##### GIVEN DATA #####

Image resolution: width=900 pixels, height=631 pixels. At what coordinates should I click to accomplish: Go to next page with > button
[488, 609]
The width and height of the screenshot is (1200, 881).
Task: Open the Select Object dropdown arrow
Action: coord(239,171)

#####

● TASK OBJECTIVE: Write out every line of the data exactly, leaving nothing out.

● EXPECTED ANSWER:
Image resolution: width=900 pixels, height=631 pixels. At what coordinates should I click to accomplish: Go to next page with > button
[488, 609]
The width and height of the screenshot is (1200, 881).
Task: Open the Select Object dropdown arrow
Action: coord(239,171)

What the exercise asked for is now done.